In this example, the file will only be read once during UDF creation, and will not be read again during UDF execution. This is achieved with a third-party library cachetools. You can also use LRUCache and TTLCache in this package to avoid the cache growing too large.
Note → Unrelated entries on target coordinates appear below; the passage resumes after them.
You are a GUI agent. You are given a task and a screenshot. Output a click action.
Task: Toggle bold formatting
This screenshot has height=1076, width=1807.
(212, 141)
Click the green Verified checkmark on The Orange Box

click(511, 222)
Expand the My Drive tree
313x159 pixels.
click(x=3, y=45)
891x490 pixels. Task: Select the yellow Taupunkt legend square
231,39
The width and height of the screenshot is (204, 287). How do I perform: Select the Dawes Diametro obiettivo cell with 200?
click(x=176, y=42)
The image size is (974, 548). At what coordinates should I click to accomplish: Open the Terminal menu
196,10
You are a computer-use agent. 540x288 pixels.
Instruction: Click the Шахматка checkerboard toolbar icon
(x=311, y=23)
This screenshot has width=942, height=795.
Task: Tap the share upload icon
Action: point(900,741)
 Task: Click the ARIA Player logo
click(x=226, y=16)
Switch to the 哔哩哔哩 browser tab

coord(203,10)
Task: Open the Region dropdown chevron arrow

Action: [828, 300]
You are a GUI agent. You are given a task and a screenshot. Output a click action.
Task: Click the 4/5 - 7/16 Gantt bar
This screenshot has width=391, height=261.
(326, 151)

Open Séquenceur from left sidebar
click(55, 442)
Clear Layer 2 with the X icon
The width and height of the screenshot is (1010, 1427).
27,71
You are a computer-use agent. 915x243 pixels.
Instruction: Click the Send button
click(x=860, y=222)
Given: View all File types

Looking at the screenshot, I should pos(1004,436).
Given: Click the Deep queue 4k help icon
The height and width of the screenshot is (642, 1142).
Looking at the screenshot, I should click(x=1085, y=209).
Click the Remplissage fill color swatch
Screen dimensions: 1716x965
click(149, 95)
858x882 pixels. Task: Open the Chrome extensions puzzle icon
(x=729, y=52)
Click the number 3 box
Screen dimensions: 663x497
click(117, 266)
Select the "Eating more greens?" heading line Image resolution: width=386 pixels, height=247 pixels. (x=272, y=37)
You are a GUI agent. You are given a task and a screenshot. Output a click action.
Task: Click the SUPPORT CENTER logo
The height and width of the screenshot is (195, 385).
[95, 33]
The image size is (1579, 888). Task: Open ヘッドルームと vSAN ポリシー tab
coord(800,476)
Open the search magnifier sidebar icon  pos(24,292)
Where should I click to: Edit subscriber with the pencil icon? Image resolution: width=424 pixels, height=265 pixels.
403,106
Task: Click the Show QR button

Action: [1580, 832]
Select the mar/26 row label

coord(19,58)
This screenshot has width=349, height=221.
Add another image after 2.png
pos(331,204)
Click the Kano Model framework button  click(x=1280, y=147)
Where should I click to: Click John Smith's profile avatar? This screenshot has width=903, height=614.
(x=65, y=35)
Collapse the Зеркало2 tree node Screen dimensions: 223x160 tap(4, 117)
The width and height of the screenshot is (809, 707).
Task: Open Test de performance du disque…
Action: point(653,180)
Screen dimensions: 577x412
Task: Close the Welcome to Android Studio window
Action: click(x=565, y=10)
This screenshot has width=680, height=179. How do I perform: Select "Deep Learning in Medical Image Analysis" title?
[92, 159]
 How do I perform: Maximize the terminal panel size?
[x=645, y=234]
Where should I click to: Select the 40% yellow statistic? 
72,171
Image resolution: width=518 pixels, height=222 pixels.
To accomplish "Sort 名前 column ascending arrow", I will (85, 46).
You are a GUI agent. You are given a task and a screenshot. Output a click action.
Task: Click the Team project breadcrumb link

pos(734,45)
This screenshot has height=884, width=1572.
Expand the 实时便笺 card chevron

Note that Python built-in cache decorators are not working when registering UDFs using Snowpark, due to the limitation of cloudpickle.

Example 9

Create a vectorized UDF from a lambda with a max batch size and apply it to a dataframe:

>>> from snowflake.snowpark.functions import udf
>>> from snowflake.snowpark.types import IntegerType, PandasSeriesType, PandasDataFrameType
>>> df = session.create_dataframe([[1, 2], [3, 4]]).to_df("a", "b")
>>> add_udf1 = udf(lambda series1, series2: series1 + series2, return_type=PandasSeriesType(IntegerType()),
...               input_types=[PandasSeriesType(IntegerType()), PandasSeriesType(IntegerType())],
...               max_batch_size=20)
>>> df.select(add_udf1("a", "b")).to_df("add_result").collect()
[Row(ADD_RESULT=3), Row(ADD_RESULT=7)]
>>> add_udf2 = udf(lambda df: df[0] + df[1], return_type=PandasSeriesType(IntegerType()),
...               input_types=[PandasDataFrameType([IntegerType(), IntegerType()])],
...               max_batch_size=20)
>>> df.select(add_udf2("a", "b")).to_df("add_result").collect()
[Row(ADD_RESULT=3), Row(ADD_RESULT=7)]
Copy
Example 10

Create a vectorized UDF with type hints and apply it to a dataframe:

>>> from snowflake.snowpark.functions import udf
>>> from snowflake.snowpark.types import PandasSeries, PandasDataFrame
>>> @udf
... def apply_mod5_udf(series: PandasSeries[int]) -> PandasSeries[int]:
...     return series.apply(lambda x: x % 5)
>>> session.range(1, 8, 2).select(apply_mod5_udf("id")).to_df("col1").collect()
[Row(COL1=1), Row(COL1=3), Row(COL1=0), Row(COL1=2)]
>>> @udf
... def mul_udf(df: PandasDataFrame[int, int]) -> PandasSeries[int]:
...     return df[0] * df[1]
>>> df = session.create_dataframe([[1, 2], [3, 4]]).to_df("a", "b")
>>> df.select(mul_udf("a", "b")).to_df("col1").collect()
[Row(COL1=2), Row(COL1=12)]
Copy
Example 11

Create a vectorized UDF with original pandas types and Snowpark types and apply it to a dataframe:

>>> # `pandas_udf` is an alias of `udf`, but it can only be used to create a vectorized UDF
>>> from snowflake.snowpark.functions import pandas_udf
>>> from snowflake.snowpark.types import IntegerType
>>> import pandas as pd
>>> df = session.create_dataframe([[1, 2], [3, 4]]).to_df("a", "b")
>>> def add1(series1: pd.Series, series2: pd.Series) -> pd.Series:
...     return series1 + series2
>>> add_udf1 = pandas_udf(add1, return_type=IntegerType(),
...                       input_types=[IntegerType(), IntegerType()])
>>> df.select(add_udf1("a", "b")).to_df("add_result").collect()
[Row(ADD_RESULT=3), Row(ADD_RESULT=7)]
>>> def add2(df: pd.DataFrame) -> pd.Series:
...     return df[0] + df[1]
>>> add_udf2 = pandas_udf(add2, return_type=IntegerType(),
...                       input_types=[IntegerType(), IntegerType()])
>>> df.select(add_udf2("a", "b")).to_df("add_result").collect()
[Row(ADD_RESULT=3), Row(ADD_RESULT=7)]
Copy

Methods

describe(udf_obj)

Returns a DataFrame that describes the properties of a UDF.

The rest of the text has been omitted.